[MDEV-7111] Unable to detect network timeout in 10.x when using SSL (regression from 5.5) - Jira

Details

Type: Bug
Status: Closed (View Workflow)
Priority: Minor
Resolution: Fixed
Affects Version/s: 10.0.14, 10.0(EOL)
Fix Version/s: 10.5.26, 10.6.19, 10.11.9, 11.1.6, 11.2.5, 11.4.3
Component/s: Replication, SSL
Labels:
- upstream
- verified
Environment:
Ubuntu Linux 14.04 x86_64

Description

Reproduced using the 10.0.14 GLIBC214 build and 10.0.0 builds, using both GTID (10.0.14) and binlog-based replication (10.0.14/10.0.0). Works as expected on 5.5.40 with binlog-based replication. I am testing with the binary .tar.gz MariaDB builds downloaded from the Mariadb servers (archive.mariadb.org).

Steps to reproduce (functional case):

Set up MariaDB with two 5.5.40 servers in master-slave configuration and ensure replication is working and SSL-encrypted.
Start generating traffic on the master. Watch the slave status to see the traffic is being replicated successfully.
Simulate a network failure, e.g. "iptables -I INPUT -s <master_ip> -j DROP" on the slave. This drops all network packets from the master host.
Wait for slave_net_timeout seconds to pass. The slave will restart as documented, and the slave status will now state that it is attempting to reconnect to the master.
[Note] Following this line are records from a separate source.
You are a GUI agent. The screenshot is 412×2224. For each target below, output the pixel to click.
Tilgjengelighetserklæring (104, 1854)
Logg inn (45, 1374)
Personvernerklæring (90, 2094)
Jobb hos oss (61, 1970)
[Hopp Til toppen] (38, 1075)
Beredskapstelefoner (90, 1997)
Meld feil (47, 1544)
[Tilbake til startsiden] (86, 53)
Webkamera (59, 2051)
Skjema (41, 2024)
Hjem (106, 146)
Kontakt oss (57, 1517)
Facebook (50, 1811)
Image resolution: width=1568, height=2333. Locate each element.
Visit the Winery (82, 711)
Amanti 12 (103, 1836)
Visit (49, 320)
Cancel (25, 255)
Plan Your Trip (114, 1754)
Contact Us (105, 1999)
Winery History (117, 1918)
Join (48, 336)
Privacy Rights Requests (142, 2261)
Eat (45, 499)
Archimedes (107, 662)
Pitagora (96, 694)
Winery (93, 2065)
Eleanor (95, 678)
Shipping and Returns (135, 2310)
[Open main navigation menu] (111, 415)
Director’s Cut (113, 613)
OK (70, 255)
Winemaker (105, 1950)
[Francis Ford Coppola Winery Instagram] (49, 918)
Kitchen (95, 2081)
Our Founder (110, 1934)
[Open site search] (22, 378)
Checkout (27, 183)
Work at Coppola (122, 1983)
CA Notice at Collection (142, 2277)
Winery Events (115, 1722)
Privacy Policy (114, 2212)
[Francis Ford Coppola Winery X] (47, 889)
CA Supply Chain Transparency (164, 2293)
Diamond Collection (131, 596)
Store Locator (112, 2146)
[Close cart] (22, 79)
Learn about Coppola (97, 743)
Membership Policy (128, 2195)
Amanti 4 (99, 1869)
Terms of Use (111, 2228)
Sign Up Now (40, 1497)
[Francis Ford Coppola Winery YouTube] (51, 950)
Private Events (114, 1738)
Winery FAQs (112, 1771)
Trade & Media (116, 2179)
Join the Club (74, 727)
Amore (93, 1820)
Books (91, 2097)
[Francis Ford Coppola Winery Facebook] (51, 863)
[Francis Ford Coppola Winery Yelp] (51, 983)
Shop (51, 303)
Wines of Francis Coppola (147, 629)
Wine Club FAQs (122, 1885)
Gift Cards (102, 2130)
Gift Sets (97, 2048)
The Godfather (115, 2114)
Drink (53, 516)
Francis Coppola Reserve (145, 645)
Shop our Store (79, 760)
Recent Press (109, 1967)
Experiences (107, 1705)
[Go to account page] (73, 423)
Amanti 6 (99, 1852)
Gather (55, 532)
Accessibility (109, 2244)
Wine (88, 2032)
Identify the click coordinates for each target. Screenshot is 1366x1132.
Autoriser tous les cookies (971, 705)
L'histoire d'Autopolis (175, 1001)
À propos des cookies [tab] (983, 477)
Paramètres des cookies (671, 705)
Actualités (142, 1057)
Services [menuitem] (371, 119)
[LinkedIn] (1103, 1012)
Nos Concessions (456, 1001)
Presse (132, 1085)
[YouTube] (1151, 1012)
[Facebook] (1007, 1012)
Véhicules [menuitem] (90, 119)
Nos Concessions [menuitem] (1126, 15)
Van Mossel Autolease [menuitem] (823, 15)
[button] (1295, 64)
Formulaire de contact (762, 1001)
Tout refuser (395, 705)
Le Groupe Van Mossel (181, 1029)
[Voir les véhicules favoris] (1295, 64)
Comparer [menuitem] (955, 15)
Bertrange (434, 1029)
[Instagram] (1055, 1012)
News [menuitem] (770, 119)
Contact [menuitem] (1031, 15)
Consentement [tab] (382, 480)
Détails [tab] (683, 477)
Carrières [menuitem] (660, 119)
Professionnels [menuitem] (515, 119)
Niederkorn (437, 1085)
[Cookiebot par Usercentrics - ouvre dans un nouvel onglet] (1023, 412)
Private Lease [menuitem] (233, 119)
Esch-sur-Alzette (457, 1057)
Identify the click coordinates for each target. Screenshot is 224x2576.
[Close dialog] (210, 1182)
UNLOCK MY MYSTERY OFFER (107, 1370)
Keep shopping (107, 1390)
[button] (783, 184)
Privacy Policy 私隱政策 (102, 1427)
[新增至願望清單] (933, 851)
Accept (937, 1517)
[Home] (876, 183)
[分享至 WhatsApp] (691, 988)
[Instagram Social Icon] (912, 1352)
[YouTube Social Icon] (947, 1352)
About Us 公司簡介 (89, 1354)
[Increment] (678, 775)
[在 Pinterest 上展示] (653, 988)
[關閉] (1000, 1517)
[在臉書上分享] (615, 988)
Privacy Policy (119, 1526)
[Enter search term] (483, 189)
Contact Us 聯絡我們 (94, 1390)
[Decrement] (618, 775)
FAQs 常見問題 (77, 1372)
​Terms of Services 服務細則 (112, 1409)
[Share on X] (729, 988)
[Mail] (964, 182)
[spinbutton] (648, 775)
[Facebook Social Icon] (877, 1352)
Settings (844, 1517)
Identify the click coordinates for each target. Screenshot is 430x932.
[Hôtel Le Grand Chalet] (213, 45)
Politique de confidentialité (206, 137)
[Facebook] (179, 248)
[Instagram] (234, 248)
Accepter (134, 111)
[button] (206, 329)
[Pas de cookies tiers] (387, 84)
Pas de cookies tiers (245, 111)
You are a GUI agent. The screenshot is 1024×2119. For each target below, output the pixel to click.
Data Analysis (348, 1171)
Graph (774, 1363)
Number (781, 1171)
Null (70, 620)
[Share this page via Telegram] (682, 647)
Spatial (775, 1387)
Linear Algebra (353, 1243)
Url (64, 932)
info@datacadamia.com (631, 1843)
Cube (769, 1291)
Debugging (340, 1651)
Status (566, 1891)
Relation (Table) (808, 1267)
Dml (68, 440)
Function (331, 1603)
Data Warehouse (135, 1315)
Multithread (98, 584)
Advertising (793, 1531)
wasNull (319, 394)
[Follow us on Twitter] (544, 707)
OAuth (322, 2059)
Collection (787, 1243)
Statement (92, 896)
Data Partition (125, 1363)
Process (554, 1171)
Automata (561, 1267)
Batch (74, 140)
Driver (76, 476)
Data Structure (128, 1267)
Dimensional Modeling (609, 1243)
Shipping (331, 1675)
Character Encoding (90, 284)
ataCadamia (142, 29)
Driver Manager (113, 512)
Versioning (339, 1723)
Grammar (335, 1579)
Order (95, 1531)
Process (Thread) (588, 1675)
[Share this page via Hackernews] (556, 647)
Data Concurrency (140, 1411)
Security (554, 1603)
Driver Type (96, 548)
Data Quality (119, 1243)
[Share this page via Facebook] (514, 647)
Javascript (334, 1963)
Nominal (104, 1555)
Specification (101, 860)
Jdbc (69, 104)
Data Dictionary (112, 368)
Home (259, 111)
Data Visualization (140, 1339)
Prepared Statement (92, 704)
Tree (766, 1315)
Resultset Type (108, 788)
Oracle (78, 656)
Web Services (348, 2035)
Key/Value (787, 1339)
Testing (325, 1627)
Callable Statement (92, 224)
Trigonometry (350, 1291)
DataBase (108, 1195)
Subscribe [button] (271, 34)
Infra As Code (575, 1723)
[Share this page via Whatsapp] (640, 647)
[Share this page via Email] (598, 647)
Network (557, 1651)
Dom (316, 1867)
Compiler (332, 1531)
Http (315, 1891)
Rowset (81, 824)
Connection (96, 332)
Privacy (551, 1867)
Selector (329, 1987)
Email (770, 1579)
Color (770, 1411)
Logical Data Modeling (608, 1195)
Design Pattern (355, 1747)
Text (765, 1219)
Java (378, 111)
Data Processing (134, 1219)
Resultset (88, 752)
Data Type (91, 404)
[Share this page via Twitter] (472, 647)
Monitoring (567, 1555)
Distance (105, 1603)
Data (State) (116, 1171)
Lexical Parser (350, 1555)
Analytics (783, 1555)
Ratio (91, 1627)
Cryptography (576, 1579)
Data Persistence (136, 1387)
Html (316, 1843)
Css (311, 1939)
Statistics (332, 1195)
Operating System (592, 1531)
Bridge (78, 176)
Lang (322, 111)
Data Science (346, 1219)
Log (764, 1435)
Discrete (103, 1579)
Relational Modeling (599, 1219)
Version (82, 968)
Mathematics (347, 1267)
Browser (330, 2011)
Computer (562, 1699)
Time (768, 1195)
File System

Steps to reproduce (broken case):

Set up MariaDB with two 10.0.14 servers in master-slave configuration and ensure replication is working and SSL-encrypted.
Start generating traffic on the master. Watch the slave status to see the traffic is being replicated successfully.
Simulate a network failure, e.g. "iptables -I INPUT -s <master_ip> -j DROP" on the slave. This drops all network packets from the master host.
Wait for slave_net_timeout seconds to pass. The slave status will continue to state "waiting for master to send event", even though the log position counters are not advancing. The slave will remain in this state until the slave is stopped and restarted – it will not restart on its own, contrary to documentation. This is a change in behavior from Mariadb 5.5 and appears to be incorrect behavior.

Attachments

Issue Links

links to

Bug #74908 - Unable to detect network timeout in 5.6 when using SSL (regression from 5.5)

Activity

Ascending order - Click to sort in descending order

Paul Kreiner created issue - 2014-11-14 01:03

Paul Kreiner made changes - 2014-11-14 22:58

Field	Original Value	New Value
Component/s		SSL [ 10112 ]
Affects Version/s		10.0 [ 16000 ]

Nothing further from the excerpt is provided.